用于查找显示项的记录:
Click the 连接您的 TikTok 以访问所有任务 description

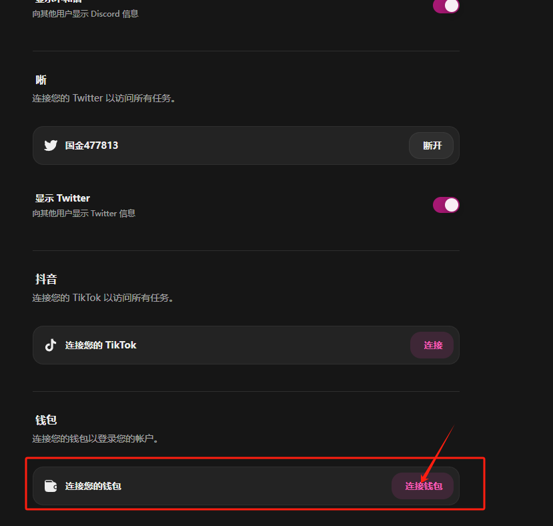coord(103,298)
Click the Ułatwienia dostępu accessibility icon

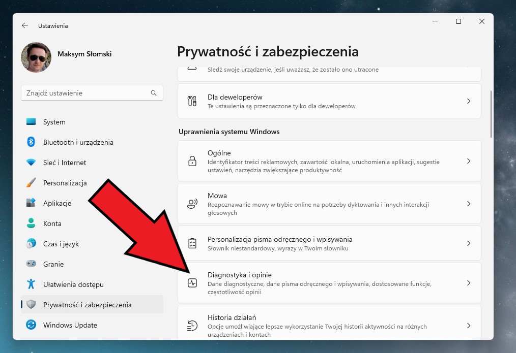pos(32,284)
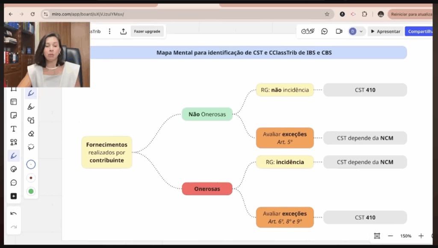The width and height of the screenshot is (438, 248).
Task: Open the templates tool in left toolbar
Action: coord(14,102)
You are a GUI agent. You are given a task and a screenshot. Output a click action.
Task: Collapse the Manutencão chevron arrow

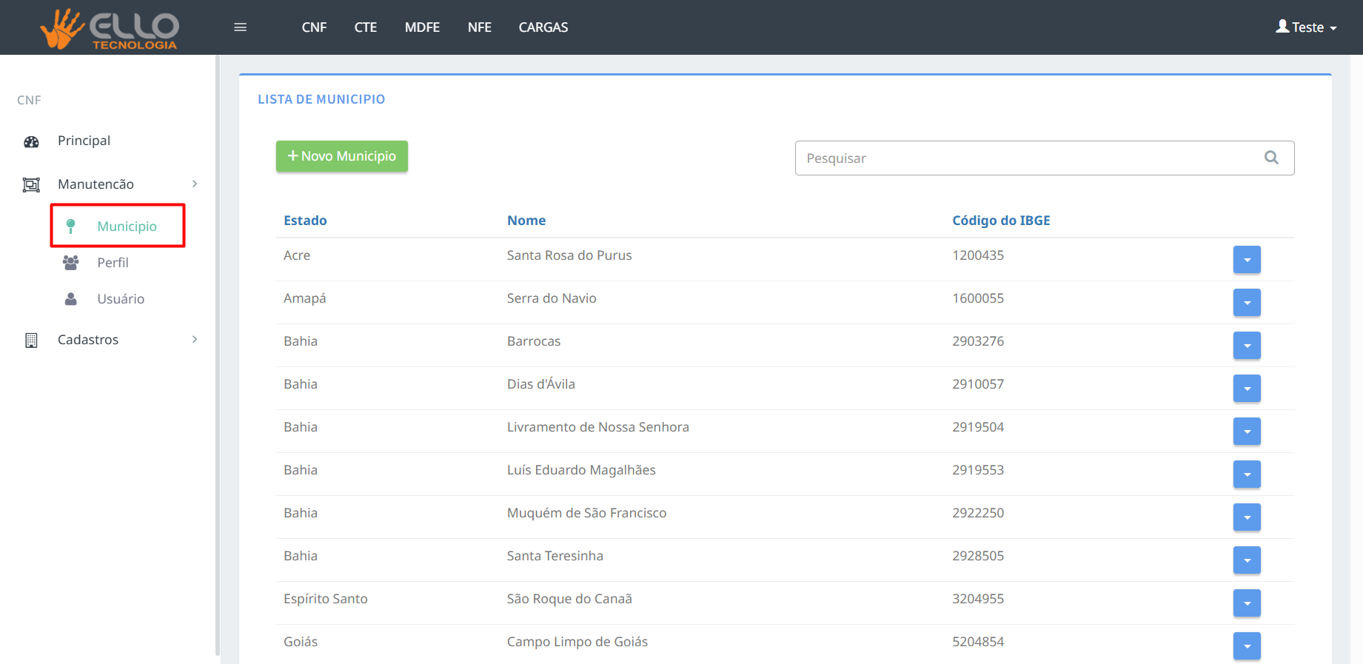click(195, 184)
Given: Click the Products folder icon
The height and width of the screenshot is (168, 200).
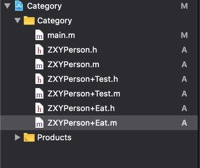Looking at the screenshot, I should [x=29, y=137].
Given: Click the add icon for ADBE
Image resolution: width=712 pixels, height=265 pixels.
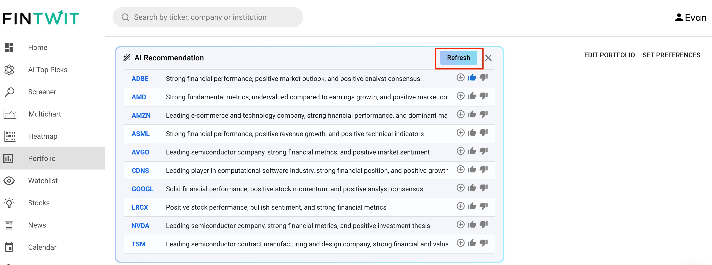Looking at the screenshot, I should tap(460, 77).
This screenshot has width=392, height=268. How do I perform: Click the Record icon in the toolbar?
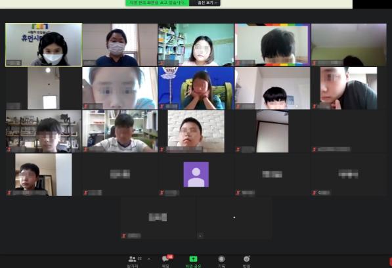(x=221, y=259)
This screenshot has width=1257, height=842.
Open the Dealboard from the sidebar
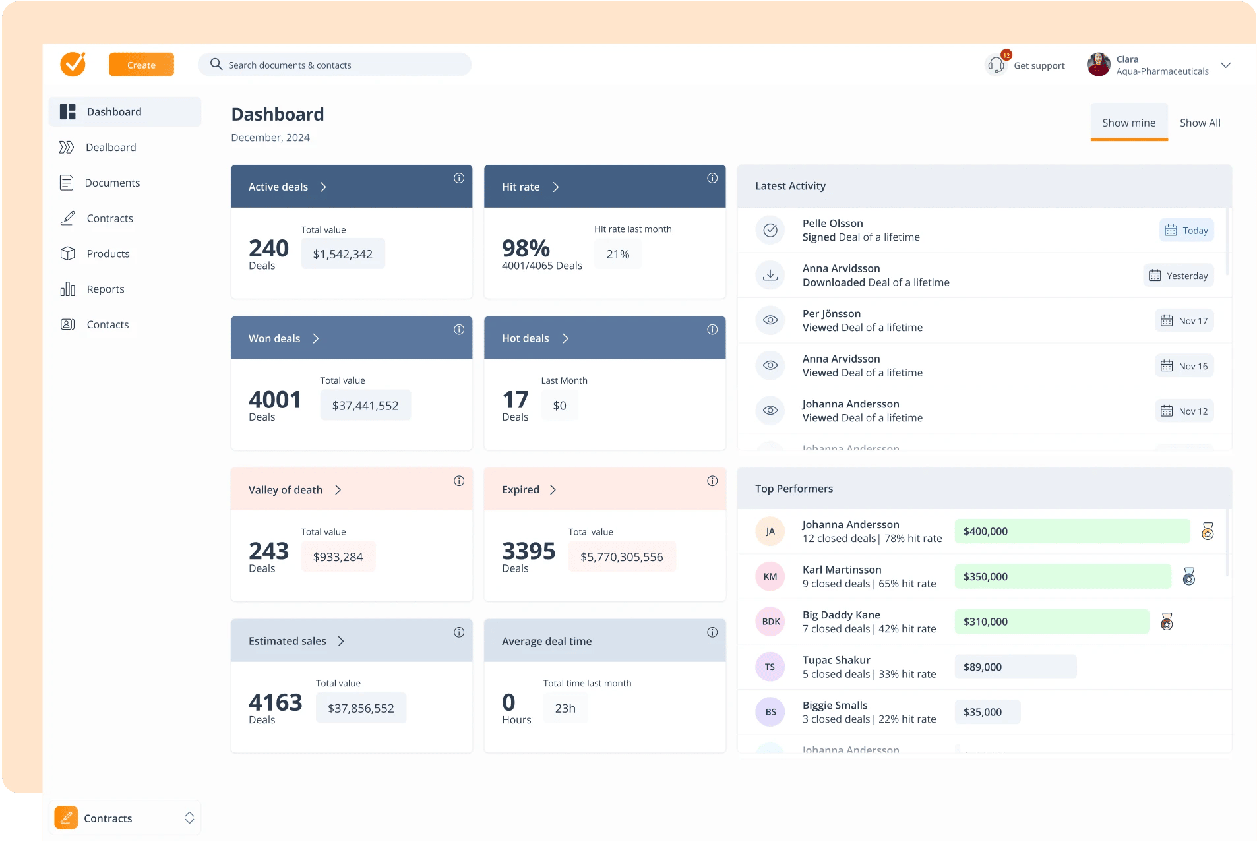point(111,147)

题目
请更新以上所有行，把其中的“icon”全部改为“button”，其余内容一律不动。答案中不要包含图片。

答案
Click the 连接您的 TikTok 以访问所有任务 description

coord(103,298)
Click the Ułatwienia dostępu accessibility button

pos(32,284)
The width and height of the screenshot is (438, 248).
Task: Open the templates tool in left toolbar
Action: coord(14,102)
You are a GUI agent. You are given a task and a screenshot. Output a click action.
Task: Collapse the Manutencão chevron arrow

click(195, 184)
Given: Click the Products folder button
The height and width of the screenshot is (168, 200).
Looking at the screenshot, I should [x=29, y=137].
Given: Click the add button for ADBE
Image resolution: width=712 pixels, height=265 pixels.
Looking at the screenshot, I should tap(460, 77).
This screenshot has width=392, height=268. How do I perform: Click the Record button in the toolbar?
(x=221, y=259)
This screenshot has width=1257, height=842.
Open the Dealboard from the sidebar
point(111,147)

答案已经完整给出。